Task objective: From the line containing "Click the 历史重现 history replay button" to the last line of the data, both included, transcribe each line exactly, leaving out pictures and adding nothing.

= Beginning of Section =

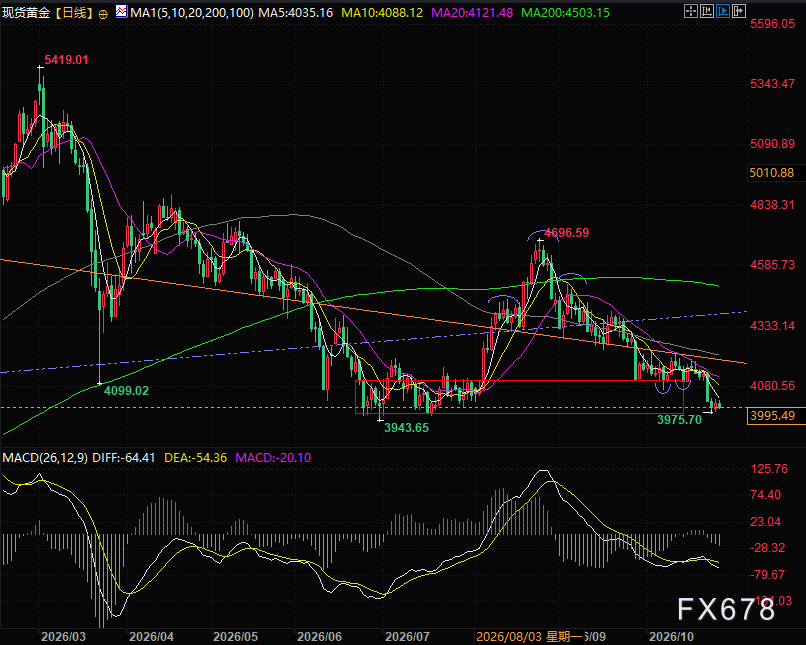Click the panel-with-arrow icon at top right
The height and width of the screenshot is (645, 806).
click(739, 11)
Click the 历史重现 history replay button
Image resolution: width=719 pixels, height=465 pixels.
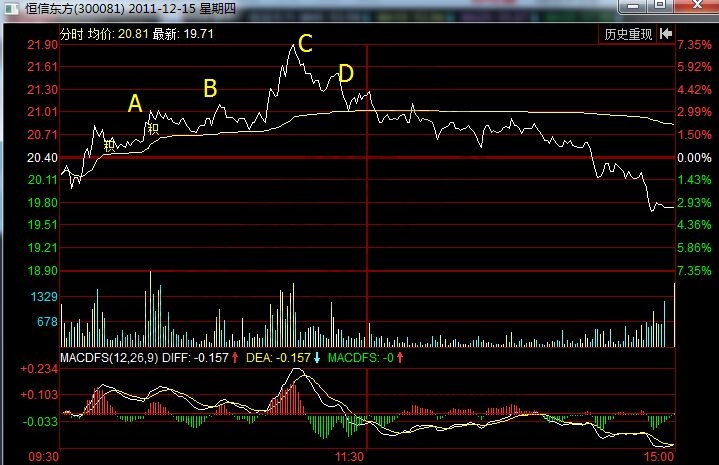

= End of Section =

Task output:
Click the 历史重现 history replay button
Image resolution: width=719 pixels, height=465 pixels.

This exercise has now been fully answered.